Avis aux intéressés: il est possible d’admirer le coucher de soleil «en vrai» à la Pourvoirie du Lac Faillon.
10- La Cité de l’or de Val-d’Or est accessible au public depuis le milieu des années 1990
C’est Robert C. Clark, un prospecteur américain qui voyageait en compagnie d’un guide algonquin, Gabriel Commandant, qui a découvert une veine d’or dans le canton de Bourlamaque. Exploité de 1935 à 1985, le site est classé par le ministère de la Culture, des Communications et de la Condition féminine du Québec depuis 2010. Il faut absolument prendre part à une visite guidée des lieux et descendre dans la mine pour mieux comprendre le mode de vie des travailleurs.
Le village de Bourlamaque, où se sont installés les premiers arrivants au pays de l’or, est également digne d’intérêt.
11- La région compte deux parcs nationaux, ainsi que la plus grande zone d’exploitation contrôlée au Québec
Inauguré en 2019, le parc national d’Opémican est bordé par les lacs Témiscamingue et Kipawa. Anne Pélouas s’y est arrêtée l’été dernier.
Divisé en trois secteurs distincts, le parc couvre un territoire de 252,5 km2. Les activités y sont nombreuses, été comme hiver. En plus du camping, quatre emplacements de prêt-à-camper Étoile sont disponibles de la mi-mai à la mi-octobre.
Reconnu pour ses phénomènes géologiques, tels les marmites de géants et les coussins volcaniques, le parc national d’Aiguebelle séduit les amateurs de plein air en toute saison. «Une passerelle haute de 22 mètres permet de franchir une faille gigantesque pour une traversée remplie d’émotion, résume la SÉPAQ. Depuis là-haut, on peut admirer des paysages profondément marqués par le travail de milliards d’années.

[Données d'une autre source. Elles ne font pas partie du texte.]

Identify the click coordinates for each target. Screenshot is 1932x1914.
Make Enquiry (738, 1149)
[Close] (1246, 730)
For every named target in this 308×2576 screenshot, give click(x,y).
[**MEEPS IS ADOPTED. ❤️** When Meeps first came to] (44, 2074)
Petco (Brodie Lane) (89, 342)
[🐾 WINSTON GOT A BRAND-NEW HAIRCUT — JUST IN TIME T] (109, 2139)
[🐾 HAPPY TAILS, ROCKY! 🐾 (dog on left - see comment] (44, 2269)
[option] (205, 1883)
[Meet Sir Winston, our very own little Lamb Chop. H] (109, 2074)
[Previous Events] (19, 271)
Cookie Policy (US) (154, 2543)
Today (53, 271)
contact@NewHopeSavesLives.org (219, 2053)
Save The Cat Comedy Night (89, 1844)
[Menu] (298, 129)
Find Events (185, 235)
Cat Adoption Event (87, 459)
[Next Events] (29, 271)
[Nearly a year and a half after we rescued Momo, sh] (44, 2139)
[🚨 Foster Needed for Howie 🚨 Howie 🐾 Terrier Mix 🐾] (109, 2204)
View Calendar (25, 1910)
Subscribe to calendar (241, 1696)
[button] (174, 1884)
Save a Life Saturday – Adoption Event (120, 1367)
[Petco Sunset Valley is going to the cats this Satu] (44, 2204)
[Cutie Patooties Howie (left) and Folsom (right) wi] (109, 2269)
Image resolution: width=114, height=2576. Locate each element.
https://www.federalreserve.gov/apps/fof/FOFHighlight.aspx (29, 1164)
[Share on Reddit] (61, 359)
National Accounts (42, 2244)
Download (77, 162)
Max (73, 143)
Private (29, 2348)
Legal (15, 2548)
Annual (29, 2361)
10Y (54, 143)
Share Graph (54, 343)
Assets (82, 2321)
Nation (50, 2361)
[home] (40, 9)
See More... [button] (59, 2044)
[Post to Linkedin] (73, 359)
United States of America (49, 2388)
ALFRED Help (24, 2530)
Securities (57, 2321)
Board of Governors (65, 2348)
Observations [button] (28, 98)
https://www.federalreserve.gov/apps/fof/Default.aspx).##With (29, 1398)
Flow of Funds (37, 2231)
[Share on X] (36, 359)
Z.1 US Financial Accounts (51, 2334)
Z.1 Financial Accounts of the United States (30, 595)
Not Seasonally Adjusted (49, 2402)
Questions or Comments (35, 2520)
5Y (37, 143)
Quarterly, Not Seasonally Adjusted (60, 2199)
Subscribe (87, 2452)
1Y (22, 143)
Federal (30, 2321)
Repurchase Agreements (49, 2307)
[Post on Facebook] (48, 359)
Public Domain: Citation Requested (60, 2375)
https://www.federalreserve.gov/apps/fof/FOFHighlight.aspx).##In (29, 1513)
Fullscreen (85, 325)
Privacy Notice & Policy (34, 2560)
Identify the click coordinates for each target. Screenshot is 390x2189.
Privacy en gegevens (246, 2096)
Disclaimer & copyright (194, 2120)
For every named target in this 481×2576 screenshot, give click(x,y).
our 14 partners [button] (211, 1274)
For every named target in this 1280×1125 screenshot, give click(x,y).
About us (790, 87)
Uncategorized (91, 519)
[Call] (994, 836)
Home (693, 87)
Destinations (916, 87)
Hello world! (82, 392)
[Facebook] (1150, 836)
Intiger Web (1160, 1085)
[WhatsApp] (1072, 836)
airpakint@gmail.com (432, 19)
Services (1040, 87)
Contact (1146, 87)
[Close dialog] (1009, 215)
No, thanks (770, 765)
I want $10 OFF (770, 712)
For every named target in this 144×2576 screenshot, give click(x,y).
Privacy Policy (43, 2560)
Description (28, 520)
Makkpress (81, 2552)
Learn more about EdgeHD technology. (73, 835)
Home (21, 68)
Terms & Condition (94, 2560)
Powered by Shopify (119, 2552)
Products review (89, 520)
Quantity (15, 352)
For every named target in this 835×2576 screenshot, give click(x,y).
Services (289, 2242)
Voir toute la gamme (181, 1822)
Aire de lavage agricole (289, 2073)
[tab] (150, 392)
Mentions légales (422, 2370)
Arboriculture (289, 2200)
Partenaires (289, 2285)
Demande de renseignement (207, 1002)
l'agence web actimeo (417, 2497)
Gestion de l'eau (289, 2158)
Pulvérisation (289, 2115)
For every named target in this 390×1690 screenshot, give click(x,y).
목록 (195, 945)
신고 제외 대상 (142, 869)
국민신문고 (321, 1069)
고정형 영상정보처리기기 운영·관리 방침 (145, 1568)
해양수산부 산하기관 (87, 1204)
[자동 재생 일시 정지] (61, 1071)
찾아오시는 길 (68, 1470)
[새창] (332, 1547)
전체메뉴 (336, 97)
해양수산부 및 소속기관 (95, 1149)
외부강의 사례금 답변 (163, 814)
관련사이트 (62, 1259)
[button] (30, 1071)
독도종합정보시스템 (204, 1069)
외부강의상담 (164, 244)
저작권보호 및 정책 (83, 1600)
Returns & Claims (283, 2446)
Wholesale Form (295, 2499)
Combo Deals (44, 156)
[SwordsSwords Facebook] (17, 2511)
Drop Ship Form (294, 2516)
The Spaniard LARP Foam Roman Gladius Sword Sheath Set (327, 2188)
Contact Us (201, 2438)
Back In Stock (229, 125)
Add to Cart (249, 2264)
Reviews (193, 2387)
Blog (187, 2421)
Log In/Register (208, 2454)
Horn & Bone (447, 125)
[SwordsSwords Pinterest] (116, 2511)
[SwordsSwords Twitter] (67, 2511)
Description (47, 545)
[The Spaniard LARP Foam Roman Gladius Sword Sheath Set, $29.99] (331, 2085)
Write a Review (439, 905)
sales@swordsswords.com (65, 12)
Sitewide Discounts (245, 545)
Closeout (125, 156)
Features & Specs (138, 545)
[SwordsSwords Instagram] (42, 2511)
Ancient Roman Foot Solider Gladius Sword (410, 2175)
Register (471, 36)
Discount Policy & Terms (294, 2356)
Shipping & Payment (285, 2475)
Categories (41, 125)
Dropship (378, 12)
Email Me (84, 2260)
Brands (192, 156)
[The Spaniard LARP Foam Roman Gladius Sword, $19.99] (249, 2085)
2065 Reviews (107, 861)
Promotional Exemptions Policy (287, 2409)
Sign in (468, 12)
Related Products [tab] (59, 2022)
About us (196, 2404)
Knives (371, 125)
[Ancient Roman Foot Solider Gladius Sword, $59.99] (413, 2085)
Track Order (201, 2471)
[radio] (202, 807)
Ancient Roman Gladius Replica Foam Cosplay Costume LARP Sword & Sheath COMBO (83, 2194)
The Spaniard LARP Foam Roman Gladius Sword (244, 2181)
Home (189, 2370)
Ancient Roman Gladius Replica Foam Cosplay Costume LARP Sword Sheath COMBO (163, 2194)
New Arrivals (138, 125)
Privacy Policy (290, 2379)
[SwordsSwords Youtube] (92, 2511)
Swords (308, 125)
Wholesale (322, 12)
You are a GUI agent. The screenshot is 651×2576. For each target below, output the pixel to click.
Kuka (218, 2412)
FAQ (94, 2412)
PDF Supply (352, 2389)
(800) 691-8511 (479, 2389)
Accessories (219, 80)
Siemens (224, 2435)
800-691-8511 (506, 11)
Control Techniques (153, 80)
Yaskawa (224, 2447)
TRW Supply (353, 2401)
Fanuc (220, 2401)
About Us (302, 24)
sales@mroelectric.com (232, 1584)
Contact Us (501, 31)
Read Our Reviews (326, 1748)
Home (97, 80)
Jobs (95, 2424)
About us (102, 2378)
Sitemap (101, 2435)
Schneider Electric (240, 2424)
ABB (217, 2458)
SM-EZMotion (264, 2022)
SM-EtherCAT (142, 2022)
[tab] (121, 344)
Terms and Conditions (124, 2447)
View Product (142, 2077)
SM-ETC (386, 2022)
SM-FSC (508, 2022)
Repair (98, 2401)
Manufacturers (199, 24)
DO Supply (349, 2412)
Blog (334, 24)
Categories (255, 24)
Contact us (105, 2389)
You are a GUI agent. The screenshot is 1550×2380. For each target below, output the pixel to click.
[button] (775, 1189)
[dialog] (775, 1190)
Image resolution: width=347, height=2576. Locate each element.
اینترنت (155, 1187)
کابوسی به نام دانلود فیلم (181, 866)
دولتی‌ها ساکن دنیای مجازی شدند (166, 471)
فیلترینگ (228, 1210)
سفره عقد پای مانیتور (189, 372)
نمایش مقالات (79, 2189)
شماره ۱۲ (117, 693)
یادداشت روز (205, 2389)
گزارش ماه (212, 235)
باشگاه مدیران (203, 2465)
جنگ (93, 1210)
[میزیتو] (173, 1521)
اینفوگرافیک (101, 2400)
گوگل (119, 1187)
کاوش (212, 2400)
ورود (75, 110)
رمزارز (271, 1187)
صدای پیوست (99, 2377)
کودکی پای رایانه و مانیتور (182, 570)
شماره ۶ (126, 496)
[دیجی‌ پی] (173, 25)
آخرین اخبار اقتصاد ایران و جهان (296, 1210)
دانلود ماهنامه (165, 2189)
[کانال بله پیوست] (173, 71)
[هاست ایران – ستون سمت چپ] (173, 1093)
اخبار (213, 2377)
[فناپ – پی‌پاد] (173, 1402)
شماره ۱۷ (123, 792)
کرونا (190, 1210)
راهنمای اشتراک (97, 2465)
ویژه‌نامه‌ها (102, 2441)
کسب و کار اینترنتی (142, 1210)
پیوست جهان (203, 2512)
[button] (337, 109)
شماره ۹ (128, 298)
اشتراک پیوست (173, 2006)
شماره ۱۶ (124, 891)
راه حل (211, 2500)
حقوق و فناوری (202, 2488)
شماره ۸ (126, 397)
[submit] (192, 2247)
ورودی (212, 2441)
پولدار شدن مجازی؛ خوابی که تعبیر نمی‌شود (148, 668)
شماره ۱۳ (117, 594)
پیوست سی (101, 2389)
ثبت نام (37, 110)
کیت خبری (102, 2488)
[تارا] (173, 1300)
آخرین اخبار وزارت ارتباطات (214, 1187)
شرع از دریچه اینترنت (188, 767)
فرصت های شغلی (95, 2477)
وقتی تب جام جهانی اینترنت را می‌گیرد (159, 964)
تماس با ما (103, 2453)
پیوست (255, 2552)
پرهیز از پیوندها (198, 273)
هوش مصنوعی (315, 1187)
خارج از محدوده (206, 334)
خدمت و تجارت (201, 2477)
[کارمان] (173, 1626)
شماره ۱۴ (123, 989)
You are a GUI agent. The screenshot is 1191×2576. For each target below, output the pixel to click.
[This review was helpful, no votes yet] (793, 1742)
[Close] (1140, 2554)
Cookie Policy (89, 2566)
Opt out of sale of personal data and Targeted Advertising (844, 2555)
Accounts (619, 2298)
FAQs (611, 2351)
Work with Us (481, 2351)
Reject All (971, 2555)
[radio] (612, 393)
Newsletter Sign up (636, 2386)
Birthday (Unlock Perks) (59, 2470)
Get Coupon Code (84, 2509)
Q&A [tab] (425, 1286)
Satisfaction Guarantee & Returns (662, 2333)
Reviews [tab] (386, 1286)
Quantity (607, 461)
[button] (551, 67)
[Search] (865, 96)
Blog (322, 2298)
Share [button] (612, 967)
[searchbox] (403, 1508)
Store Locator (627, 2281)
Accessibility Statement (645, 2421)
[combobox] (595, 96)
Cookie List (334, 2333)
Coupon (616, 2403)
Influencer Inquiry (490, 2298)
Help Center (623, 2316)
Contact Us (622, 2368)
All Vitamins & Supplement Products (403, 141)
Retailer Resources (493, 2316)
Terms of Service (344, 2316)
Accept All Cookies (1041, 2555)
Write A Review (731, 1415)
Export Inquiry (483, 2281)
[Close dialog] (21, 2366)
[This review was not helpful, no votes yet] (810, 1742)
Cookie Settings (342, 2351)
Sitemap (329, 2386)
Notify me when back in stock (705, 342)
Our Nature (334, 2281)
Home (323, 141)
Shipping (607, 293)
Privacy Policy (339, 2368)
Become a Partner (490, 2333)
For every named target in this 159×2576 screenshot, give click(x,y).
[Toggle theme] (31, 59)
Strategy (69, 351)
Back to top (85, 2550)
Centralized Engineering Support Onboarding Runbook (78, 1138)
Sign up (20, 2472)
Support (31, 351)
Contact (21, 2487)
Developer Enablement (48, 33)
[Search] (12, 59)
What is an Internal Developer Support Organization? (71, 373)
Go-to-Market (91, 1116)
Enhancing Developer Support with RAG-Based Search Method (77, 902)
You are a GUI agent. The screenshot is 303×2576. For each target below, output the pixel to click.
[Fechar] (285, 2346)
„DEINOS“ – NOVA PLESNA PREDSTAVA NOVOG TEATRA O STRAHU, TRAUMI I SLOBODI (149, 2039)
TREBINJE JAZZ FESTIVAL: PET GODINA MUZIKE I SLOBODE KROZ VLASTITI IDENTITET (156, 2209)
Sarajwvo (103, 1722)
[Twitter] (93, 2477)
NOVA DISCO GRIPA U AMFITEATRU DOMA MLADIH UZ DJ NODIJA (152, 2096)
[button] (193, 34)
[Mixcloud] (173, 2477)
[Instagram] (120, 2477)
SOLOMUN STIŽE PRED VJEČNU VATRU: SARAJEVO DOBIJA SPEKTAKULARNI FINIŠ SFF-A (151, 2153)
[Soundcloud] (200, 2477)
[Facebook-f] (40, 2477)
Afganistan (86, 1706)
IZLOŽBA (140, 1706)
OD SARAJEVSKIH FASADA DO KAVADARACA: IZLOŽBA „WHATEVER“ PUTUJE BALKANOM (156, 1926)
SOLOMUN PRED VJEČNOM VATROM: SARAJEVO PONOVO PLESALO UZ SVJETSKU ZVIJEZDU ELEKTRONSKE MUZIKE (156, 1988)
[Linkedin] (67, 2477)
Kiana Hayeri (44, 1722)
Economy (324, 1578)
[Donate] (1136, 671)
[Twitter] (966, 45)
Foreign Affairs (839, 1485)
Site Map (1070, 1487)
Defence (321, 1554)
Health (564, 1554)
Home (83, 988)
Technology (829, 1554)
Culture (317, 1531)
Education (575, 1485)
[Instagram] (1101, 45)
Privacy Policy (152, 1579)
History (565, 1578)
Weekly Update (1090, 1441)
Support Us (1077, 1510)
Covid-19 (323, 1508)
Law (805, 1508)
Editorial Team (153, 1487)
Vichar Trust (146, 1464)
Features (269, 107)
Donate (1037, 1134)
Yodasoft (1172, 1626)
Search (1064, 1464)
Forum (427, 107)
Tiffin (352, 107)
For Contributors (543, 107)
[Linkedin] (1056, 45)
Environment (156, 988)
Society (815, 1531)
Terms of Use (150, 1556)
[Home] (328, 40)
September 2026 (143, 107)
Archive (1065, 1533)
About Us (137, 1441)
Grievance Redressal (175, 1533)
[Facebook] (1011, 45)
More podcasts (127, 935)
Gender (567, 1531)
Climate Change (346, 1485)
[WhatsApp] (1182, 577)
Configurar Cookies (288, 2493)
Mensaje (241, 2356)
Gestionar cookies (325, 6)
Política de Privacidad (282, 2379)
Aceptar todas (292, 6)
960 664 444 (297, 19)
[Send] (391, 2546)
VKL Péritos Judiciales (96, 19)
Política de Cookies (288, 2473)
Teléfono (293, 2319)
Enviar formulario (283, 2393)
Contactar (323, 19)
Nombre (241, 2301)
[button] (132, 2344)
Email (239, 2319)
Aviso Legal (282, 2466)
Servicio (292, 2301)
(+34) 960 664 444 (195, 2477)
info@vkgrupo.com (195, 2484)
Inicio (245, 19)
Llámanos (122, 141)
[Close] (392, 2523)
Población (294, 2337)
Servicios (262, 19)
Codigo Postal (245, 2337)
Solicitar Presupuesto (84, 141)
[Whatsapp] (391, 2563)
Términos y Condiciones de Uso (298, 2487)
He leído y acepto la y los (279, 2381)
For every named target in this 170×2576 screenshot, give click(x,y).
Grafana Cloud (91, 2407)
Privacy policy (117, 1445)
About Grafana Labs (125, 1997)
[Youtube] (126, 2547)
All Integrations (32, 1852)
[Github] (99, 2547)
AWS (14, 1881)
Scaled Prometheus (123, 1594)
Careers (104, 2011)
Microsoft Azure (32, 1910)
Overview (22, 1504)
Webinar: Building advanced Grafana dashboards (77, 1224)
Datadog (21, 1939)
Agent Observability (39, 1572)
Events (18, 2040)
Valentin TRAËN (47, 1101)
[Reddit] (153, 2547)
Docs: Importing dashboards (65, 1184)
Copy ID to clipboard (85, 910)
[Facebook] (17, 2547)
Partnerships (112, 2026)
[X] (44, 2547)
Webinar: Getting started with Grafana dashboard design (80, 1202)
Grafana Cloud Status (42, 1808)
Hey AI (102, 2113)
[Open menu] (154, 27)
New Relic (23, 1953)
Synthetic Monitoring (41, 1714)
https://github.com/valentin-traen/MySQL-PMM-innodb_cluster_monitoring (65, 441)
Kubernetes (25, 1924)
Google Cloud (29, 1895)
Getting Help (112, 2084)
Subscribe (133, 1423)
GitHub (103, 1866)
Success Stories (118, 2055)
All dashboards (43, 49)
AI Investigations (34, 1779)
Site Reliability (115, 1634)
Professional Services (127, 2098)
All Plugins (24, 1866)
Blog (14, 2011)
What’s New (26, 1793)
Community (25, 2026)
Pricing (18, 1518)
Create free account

De nombreuses activités de découverte s’ouvrent sur une diversité d’espèces fauniques: orignal, castor, vison, héron, balbuzard, pour ne nommer que ceux-là.»
Avec ses 2574 km2, la ZEC Kipawa, au Témiscamingue, couvre par ailleurs la même superficie que le Luxembourg, à une douzaine de kilomètres carrés près.
12- La région compte le plus grand nombre de ponts couverts au Québec
Tourisme Abitibi-Témiscamingue a concocté un circuit permettant de voir les 14 ponts couverts de l’arrière-pays.
«On couvrait les ponts pour les préserver des intempéries, peut-on lire sur le site. En plus de "ponts de la colonisation", on appelait souvent ces structures "ponts des amoureux" ou "ponts de légendes". Le pont couvert du village servait de salle de réunion; on y tenait assemblées et encans. Certains l’utilisaient comme tableau d’affichage tandis que les amoureux voyaient là l’occasion de fuir le regard des curieux.»